**EXTRACT:**
=== Begin Enclosure ===

Re: [RFC PATCH 6/7] sched/fair: fix tasks_rcu with task based throttle

Posted by K Prateek Nayak 10 months, 2 weeks ago

Hello Aaron,

On 3/31/2025 11:49 AM, Aaron Lu wrote:
>>> Taskes throttled on exit to user path are scheduled by cond_resched() in
>>> task_work_run() but that is a preempt schedule and doesn't mark a task
>>> rcu quiescent state.

So browsing through kernel/rcu/task.h, I found the
cond_resched_tasks_rcu_qs() that basically clears task holdout before
calling schedule(). The question is, is it safe to be used in the
task_work_run() context? I have no idea but you can do a resched_curr()
followed by a cond_resched_tasks_rcu_qs() in throttle_cfs_rq_work() and
that should give you the same effect as doing a schedule().

Thoughts?

>>>
>>> Fix this by directly calling schedule() in throttle_cfs_rq_work().
>> Perhaps that can be gotten around by just using set_ti_thread_flag()
>> resched_curr() will also call set_preempt_need_resched() which allows
>> cond_resched() to resched the task.
>>
>> Since exit_to_user_mode_loop() will run once again seeing that
>> TIF_NEED_RESCHED is set, schedule() should follow soon. Thoughts?
>>
> I tried this and noticed an unexpected consequence: get_signal() will
> also run task works and if the signal is kill, then it can happen:
> exit_to_user_mode_loop() -> get_signal() -> throttle_task_work() ->
> do_exit() -> exit_signals() -> percpu_rwsem_wait() -> schedule() ->
> try_to_block_task() -> dequeue_task_fair().

=== End Enclosure ===

**DATASET EXTRACT:**

=== Begin Enclosure ===

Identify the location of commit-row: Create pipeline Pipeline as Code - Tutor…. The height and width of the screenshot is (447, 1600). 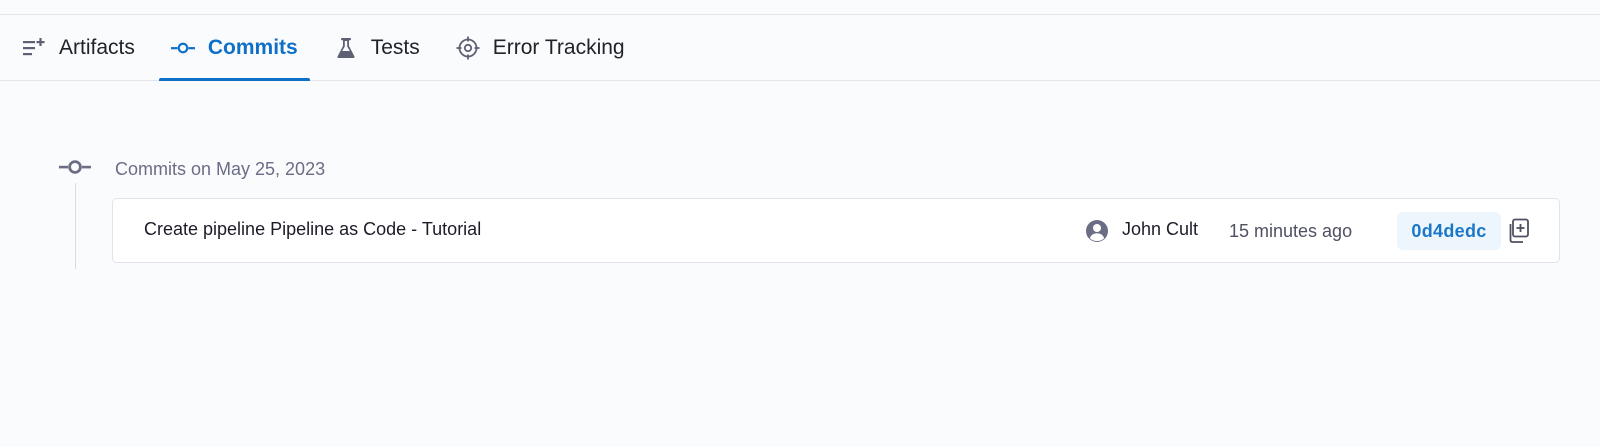
(836, 230).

=== End Enclosure ===

**TASKS:**
1) In the scheduler patch reply, which function did K Prateek Nayak find while browsing kernel/rcu/task.h?
2) Extend the scheduler patch reply, starting right after "try_to_block_task() -> dequeue_task_fair()."
The listing is separate material from the scheduler patch reply.

**ANSWERS TO THE EXERCISES:**
1) cond_resched_tasks_rcu_qs()

2)
> 
> I would like to avoid this path, at least for now. I want to make sure
> for throttled tasks, only events like task group change, affinity change
> etc. can cause it dequeue from core, that's why I added
> SCHED_WARN_ON(flags & DEQUEUE_SLEEP) in dequeue_task_fair(). I think
> this can help me capture any unexpected events like this.
> 
> Besides, I think explicitely calling schedule() has the advantage of not
> relying on other code, i.e. it doesn't matter if someone removed
> cond_resched() in task_work_run() some time later or someone changed the
> logic in exit_to_user_mode_loop().
> 
> So I hope you don't mind I keep schedule() in throttle_cfs_rq_work(),
> but if you see anything wrong of doing this, feel free to let me know,
> thanks.

I don't have any strong feelings. Just that the open-coded schedule()
struck out like a sore thumb and since you mention future changes, the
"local_irq_enable_exit_to_user(ti_work)" could perhaps one day be
extended to not disable IRQs in exit_to_user_mode_loop() in which case
a direct call to schedule() can cause scheduling while atomic warnings.

IMO using cond_resched_tasks_rcu_qs() is cleaner and it is obvious that
the throttle work wants to call schedule() asap while also clearing the
RCU holdout but I'll wait for others to comment if it is safe to do so
or if we are missing something.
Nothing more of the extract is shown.